Just ... show up at his door some night with some cheese and a bottle of wine." (Liquor him up and kiss him like you did me.  And show a little more skin next time, 
sister.  A little cleavage goes a long way with a guy like Mulder!)  I gesture at the nearly empty bottle on the table in front of her. (And next time, have more liquor 
in the house.  What kind of sloppy hostess are you?  Oh that's right.  In this world, you're not a sloppy hostess, just a sloppy drunk.)   "And tell him."

She glances briefly down at the bottle, (chugs the rest and then hurls on her fragile, dainty self)  then looks back up at me again -- and the sad little smile tugging 
at the corners of her mouth tells me that maybe, just maybe, I've gotten through to her.  She still doesn't say anything, though, and after another moment I turn 
away and pull the door open.  I step on out into the hall, and shut it quietly behind me.

 
And even now, deep in my soul, a part of me is holding out hope that maybe Scully will come after me.  But as I approach the elevator, I don't hear anything 
moving behind me.  Her door doesn't open, and I don't hear the soft pad of footsteps hurrying closer.  There's no hand tugging gently on my elbow, and a low, 
feminine voice is not speaking my name.

Not in this reality, anyway.  (Not in any reality.  I’ll say it again:  Not in any reality.) 
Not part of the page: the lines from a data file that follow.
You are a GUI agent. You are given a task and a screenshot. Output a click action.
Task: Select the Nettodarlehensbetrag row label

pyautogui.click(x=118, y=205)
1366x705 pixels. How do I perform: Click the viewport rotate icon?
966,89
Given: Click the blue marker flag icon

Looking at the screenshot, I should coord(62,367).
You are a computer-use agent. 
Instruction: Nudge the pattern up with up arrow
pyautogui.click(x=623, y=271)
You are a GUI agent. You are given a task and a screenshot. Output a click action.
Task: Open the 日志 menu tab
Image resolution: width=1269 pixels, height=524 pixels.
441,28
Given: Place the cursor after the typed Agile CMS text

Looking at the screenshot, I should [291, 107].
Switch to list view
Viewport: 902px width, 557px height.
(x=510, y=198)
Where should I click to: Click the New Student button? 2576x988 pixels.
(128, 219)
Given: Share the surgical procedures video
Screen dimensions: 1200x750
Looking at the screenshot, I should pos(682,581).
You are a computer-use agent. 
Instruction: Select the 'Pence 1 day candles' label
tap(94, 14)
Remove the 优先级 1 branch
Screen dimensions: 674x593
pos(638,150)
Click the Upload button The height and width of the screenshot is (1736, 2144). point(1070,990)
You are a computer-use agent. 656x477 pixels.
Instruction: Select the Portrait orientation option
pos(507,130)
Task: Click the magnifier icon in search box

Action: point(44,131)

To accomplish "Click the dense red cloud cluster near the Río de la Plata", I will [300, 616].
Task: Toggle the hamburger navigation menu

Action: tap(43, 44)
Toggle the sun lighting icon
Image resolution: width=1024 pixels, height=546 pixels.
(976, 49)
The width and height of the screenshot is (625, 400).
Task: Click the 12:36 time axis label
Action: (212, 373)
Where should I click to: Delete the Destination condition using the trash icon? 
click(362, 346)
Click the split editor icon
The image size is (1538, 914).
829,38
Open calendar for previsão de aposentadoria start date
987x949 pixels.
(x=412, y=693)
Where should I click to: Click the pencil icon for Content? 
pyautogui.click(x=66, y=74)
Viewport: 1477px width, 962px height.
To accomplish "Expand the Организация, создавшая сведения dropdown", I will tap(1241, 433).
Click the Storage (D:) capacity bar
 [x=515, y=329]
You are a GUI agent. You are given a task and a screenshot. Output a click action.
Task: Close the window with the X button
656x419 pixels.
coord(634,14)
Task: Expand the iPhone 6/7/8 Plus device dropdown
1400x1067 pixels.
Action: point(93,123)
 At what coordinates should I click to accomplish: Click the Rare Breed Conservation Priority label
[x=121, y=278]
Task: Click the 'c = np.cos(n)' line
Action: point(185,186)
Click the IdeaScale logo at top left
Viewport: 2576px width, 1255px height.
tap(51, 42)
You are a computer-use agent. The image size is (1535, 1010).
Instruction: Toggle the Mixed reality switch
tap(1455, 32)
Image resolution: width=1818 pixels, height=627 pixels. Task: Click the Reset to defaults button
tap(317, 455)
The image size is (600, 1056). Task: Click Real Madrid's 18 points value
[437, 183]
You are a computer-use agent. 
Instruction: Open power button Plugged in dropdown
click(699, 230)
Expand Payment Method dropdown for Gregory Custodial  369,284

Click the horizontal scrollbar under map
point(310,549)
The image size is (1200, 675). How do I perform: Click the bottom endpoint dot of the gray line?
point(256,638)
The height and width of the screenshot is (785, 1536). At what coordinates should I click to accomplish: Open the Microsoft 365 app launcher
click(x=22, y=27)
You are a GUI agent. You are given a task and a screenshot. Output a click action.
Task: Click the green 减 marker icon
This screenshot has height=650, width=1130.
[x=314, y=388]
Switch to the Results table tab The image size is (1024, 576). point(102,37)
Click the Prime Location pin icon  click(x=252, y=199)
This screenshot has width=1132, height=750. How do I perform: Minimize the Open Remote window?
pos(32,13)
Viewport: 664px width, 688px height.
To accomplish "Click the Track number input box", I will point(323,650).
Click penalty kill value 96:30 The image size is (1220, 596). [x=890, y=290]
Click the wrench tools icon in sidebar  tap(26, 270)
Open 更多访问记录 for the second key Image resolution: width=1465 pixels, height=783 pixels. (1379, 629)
The elevator ride to the ground floor seems to take a long, long time.  (Probably not as long as much stomach did to settle again after reading this.) 

Fini

 

Evilness Rating   
3

It’s readable, but completely unbelievable, so I’ll have to give it a 3.

 
Who ARE these people?    
5

5 for St. Frohike and Evil Selfish Drunken Scully. 

 
I speech goodly    
0

The language is fine.  0.
 
I R a gud speler
1    

One typo, but a writer like this one shouldn’t have any.  I give it a 1. 


GAK-o-Tron    
4
This is high.  4 for gross sentimentality and icky characterization. 

 
Laziness Quotient 
0     

Although the plot is hackneyed, not a great user of cliché’s.  0. 

 
Mary Sue Quotient:
5  

The author's will to bend the characters to their desire was all over this piece. 

 
Death to Clones    
5
We’ve seen this is a million motion pictures, in fact, the last one I saw with a scene like this was “The Mummy”.  It’s been done to death and at 
least in “The Mummy” the characters stayed in character.  5.

 
And your point was...?" :   
2
The plot, although present and well written, has been done.  But due to the author’s apparent knowledge of the show, we’ll give them a 2.

5
General Evil ranking:    

I’m going to be tough on this author because I know they can do better than this.  5, strictly for gross mischaracterization and high Mary Sue comment.  

 

Witches' Wild Card:

 None.  I’ve kvetched enough about the misuse of character for author’s whim.  If I was writing a wild card, that’s what it would be about.